27 jun. 2012

Proteger y servir

Salvador de la Encina, Irene García, Manuel Jiménez Barrios,
Paco Menacho y Paco Lebrero.
El PSOE tendrá un nuevo, o una nueva, secretaria/o general el 14 de julio. Vamos, que o es Rafa Quirós o Irene García, alcalde de Barbate y alcaldesa de Sanlúcar, respectivamente. Ayer fui al acto de presentación de la candidatura de ella, que se muestra prudente en adquirir compromisos antes de saber si será o no la máxima responsable del socialismo gaditano, que vive sus peores momentos tras la pérdida de la Diputación Provincial de Cádiz, ahora gobernada por el PP. 
Amén de la sorpresa de ver súbitas transformaciones al griñanismo y algunos que no pegaban ni con cola en el acto, fue un encuentro masivo, distinto, con jóvenes y menos jóvenes 'renovadores'. Irene García puede aspirar al cargo gracias a la generosidad de un político chiclanero, curtido, con experiencia y talante: Manuel Jiménez Barrios. Y al apoyo de la agrupación que más delegados aporta al congreso provincial: Jerez. Con su secretaria general, Pilar Sánchez, a la cabeza.  Pese a las deslealtades que sufre (ya ha aprendido), pronto tendrá buenas noticias.

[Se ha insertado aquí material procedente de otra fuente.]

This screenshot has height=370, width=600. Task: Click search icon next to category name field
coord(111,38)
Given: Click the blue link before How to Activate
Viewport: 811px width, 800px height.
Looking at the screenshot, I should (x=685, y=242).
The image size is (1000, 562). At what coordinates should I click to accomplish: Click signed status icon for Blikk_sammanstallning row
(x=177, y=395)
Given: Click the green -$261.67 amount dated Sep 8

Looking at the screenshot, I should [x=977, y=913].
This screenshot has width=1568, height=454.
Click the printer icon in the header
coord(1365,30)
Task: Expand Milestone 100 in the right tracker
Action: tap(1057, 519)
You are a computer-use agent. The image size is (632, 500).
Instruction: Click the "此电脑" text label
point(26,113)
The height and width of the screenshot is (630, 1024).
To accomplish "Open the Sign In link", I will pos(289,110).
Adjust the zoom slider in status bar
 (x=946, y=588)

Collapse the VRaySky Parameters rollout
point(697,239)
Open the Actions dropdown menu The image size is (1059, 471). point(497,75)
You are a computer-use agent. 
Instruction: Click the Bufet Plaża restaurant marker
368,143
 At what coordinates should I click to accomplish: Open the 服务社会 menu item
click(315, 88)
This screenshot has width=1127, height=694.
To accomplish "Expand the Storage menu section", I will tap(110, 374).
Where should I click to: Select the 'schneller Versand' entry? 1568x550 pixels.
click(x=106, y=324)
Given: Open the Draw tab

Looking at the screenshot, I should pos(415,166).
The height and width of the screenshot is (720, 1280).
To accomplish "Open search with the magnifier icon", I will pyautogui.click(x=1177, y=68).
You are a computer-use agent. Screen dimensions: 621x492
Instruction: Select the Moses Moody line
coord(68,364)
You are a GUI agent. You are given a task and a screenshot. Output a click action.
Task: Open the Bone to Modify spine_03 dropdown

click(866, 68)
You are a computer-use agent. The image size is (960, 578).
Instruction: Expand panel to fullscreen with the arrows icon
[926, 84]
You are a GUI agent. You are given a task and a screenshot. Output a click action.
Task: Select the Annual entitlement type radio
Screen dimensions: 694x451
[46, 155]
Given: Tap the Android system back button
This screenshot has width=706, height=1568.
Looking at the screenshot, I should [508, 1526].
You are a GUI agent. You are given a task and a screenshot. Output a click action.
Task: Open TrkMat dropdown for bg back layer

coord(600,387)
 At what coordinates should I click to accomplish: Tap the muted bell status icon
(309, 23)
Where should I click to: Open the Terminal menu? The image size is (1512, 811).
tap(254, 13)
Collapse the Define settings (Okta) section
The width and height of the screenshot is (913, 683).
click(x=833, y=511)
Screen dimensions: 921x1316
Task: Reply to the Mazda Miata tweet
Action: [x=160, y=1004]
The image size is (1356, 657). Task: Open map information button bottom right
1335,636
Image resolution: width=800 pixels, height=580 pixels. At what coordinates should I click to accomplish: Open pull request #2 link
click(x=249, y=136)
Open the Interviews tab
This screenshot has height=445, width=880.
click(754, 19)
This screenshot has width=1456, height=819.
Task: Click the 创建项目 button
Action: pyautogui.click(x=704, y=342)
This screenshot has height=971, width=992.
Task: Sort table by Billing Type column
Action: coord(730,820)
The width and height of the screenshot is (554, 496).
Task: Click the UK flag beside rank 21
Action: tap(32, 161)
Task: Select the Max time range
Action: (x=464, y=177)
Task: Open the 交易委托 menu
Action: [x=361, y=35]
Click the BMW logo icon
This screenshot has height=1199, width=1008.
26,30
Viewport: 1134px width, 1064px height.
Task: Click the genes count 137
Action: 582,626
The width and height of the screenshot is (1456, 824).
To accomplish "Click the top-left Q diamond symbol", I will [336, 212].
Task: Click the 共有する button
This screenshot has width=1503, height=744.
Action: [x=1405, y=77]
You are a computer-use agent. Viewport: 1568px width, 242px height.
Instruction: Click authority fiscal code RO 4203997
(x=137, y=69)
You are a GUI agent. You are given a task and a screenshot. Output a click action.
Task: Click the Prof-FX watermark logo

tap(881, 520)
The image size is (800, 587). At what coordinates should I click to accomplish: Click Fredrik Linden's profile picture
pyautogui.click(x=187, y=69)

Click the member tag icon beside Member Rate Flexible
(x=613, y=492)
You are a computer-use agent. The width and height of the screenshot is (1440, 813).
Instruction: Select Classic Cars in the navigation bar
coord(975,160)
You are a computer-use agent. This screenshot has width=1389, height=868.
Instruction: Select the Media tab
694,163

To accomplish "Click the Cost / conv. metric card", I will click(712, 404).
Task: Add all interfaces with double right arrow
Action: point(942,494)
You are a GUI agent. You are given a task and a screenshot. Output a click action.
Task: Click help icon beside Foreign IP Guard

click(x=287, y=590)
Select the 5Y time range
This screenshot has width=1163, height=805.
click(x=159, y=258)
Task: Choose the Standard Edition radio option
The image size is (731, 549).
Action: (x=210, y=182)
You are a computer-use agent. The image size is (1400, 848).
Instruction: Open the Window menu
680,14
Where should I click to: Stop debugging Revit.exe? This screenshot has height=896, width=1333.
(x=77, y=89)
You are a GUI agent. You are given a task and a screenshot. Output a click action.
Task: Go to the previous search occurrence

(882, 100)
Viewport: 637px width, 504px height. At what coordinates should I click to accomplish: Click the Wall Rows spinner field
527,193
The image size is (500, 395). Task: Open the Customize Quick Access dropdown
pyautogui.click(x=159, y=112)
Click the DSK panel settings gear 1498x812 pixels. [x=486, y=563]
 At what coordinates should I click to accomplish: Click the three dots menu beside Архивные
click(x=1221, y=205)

Jiménez Barrios tiene altura política porque, de otra forma, esta 'nueva mayoría' que ayer se comenzó a visualizar, no sería posible. Irene, por su parte, fue prudente ayer en su discurso. Otra persona, en su caso, tras las lindezas de 'los otros', se habría despachado a gusto. La alcaldesa sanluqueña, pizpireta, vestida de verde "esperanza", pronunció un discurso medido, prudente, saludó a diestro y siniestro y, con Fernando López Gil a su lado, no perdió detalle de las caras, gestos y comentarios a su alrededor.
Queda ahora una auténtica campaña electoral en la que, no nos engañemos, nadie nace ganador. Y la cosa, al tiempo, puede que se dirima por pocos votos. Por eso, sea Rafa o Irene, el PSOE tiene un enorme trabajo, doble, primero reconciliarse con la gente que le ha dado la espalda. Y luego entre ellos, porque un partido que en realidad son dos no va a ningún sitio, excepto al precipicio. En los coches radiopatrulla de la policía norteamericana se aprecia un lema: Proteger y servir. Esa es la clave: proteger a la gente de lo que está pasando y servirles, pero no servirse de ellos.